Lance-Adams Syndrome Treated by Perampanel in the Acute Term

Masahito Katsuki 1, Norio Narita 2,, Iori Yasuda 2, Teiji Tominaga 1
Editors: Alexander Muacevic, John R Adler
PMCID: PMC8022676  PMID: 33842137

Abstract

Lance-Adams syndrome (LAS) is chronic post-hypoxic myoclonus after a hypoxic encephalopathy. Recently, the report on LAS in the chronic term treated by perampanel (PER) is increasing. However, PER’s efficacy in the “acute term” has not been reported. Here, we report an LAS patient who markedly improved when PER was added to his existing treatment regime in the acute term. The 65-year-old patient presented with a return of spontaneous circulation after cardiopulmonary arrest. He developed myoclonus on the admission day, and it led to tonic-clonic convulsion. We started levetiracetam 3000 mg/day, lacosamide 400 mg/day, general anesthesia using midazolam 180 mg/day, dexmedetomidine 1000 μg/day, and fentanyl 1.2 mg/day. We could stop the convulsions after 18 h from the onset. We tried to reduce sedatives, but his convulsion recurred. We added PER 2 mg/day for three days, PER 4 mg/day for next four days, then used PER 8 mg/day and we could gradually reduce the sedatives. Single-photon emission computed tomography on day 40 showed cerebral blood flow (CBF) increase at the bilateral anterior lobes of the cerebellum, medial temporal lobes, and supplementary motor and premotor areas, while CBF decrease at the brain surface of the frontal, parietal, and temporal lobes. The myoclonus disappeared since day 12, and he was transferred to another rehabilitation hospital on day 56. The optimal treatment strategy has not been established for LAS, but our case suggested that PER could be one of the choices to treat LAS in the acute term.

Keywords: cardiopulmonary arrest, hypoxia, lance-adams syndrome, myoclonus, n-isopropyl-p-[123i]-iodoamphetamine single-photon emission computed tomography, perampanel, 3-dimensional stereotactic surface projections

Introduction

Lance-Adams syndrome (LAS) is chronic post-hypoxic myoclonus with onset days to weeks after a hypoxic encephalopathy [1,2]. LAS originated from a 1963 report in which four patients with acute hypoxic encephalopathy due to cardiac arrest after anesthesia or postoperative airway obstruction developed generalized myoclonus during recovery from coma [2]. The LAS’s myoclonus is variably associated with dysarthria, ataxia, seizures, or cognitive deficits [1]. Given LAS’s relative rarities, there are no controlled treatment studies of LAS. The majority of cases require polypharmacy management or general anesthesia therapy, with an incomplete response [1].

Recently, the report on LAS in the chronic term treated by perampanel (PER) is increasing [3-8]. However, PER’s efficacy in the acute term has not been reported.
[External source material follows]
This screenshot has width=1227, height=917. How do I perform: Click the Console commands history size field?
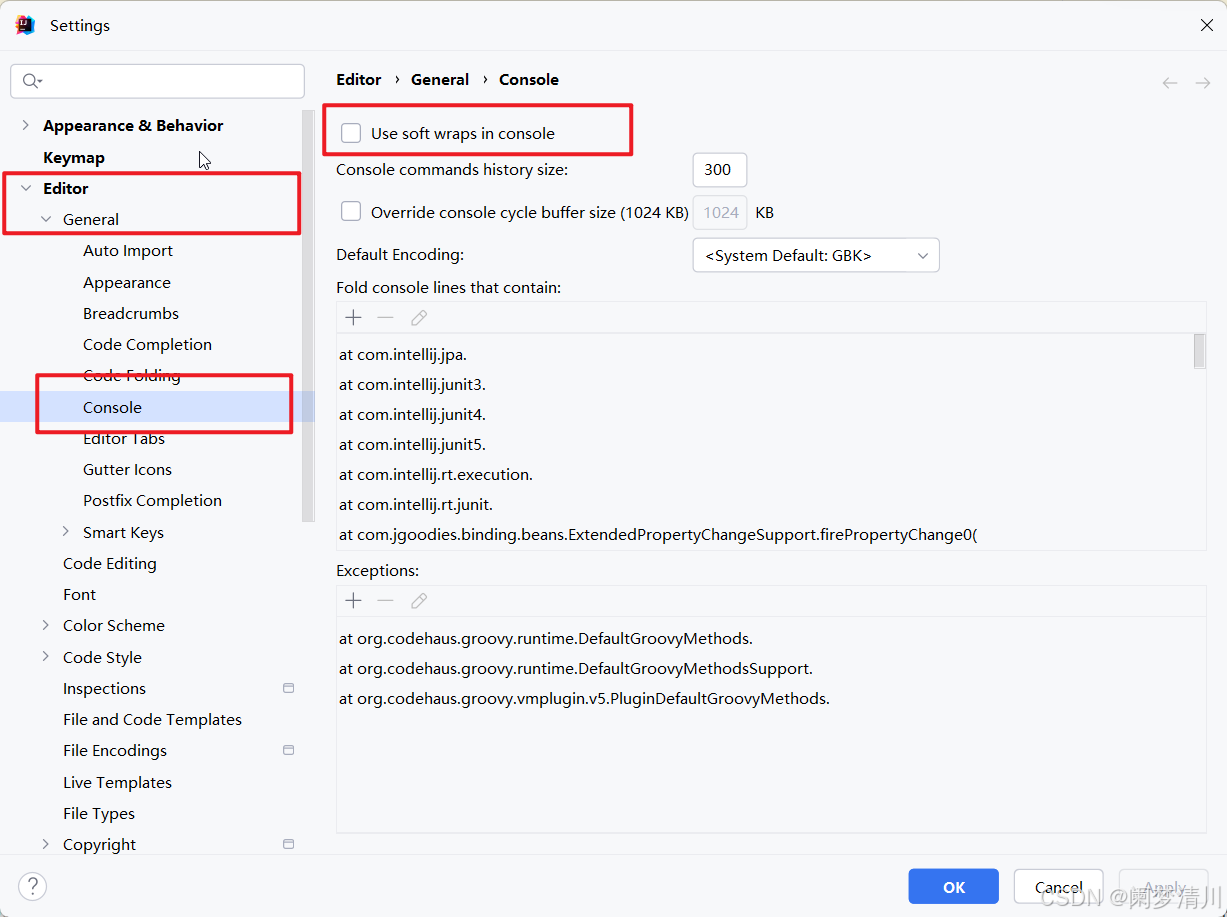(x=719, y=170)
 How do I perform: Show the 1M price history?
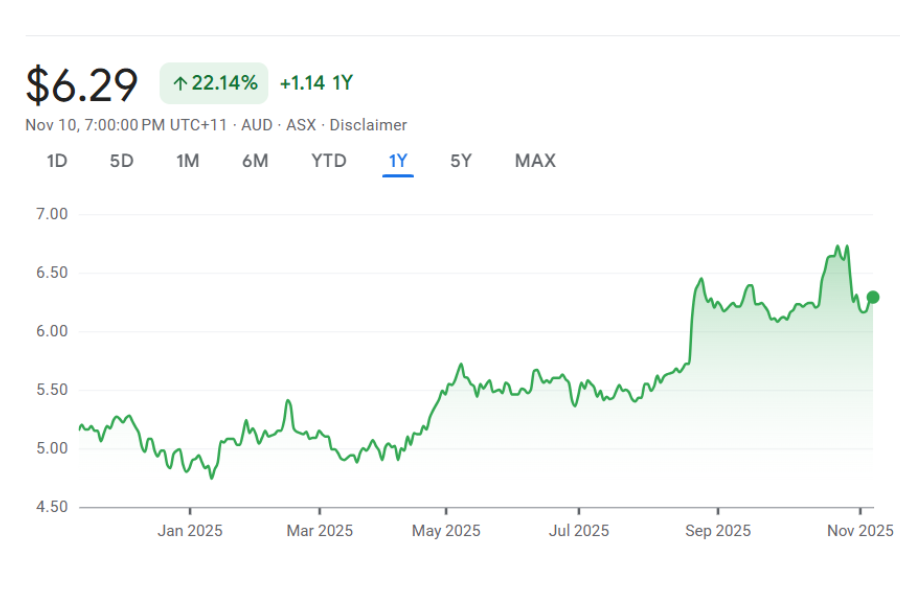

Here, we report an LAS patient who markedly improved when PER was added to his existing treatment regime in the acute term.

Case presentation

A 65-year-old man, who did not have any past histories, suddenly fainted. He went into cardiopulmonary arrest (CPA) with bystanders, but the bystanders did not perform resuscitation. After 11 minutes, the ambulance and rescue team arrived and started resuscitation. After five cycles of chest compressions and rescue breaths at a ratio of 30:2, a return of spontaneous circulation was achieved, and the patient arrived at our hospital. His blood pressure was 158/108 mmHg, his heart rate 122 bpm, respiratory rate 15/min, blood temperature 36.8°C, and saturation of percutaneous oxygen 92% with 10 L/min oxygen. His consciousness was as Japan Coma Scale (JCS) 200 and Glasgow Coma Scale (GCS) 3 (E1VTM1). The pupil sizes were 5 mm equally in both eyes, and the eyes were roving. Laboratory tests reveal slight changes after resuscitation, but nothing related to sudden CPA. Echocardiography, electrocardiography, and coronary angiography did not suggest cardiologic diseases. Head computed tomography (CT) angiography and magnetic resonance imaging (MRI) also did not show any findings related to the CPA. The cause of CPA was unknown, and general care with ventilator and vasopressors was started.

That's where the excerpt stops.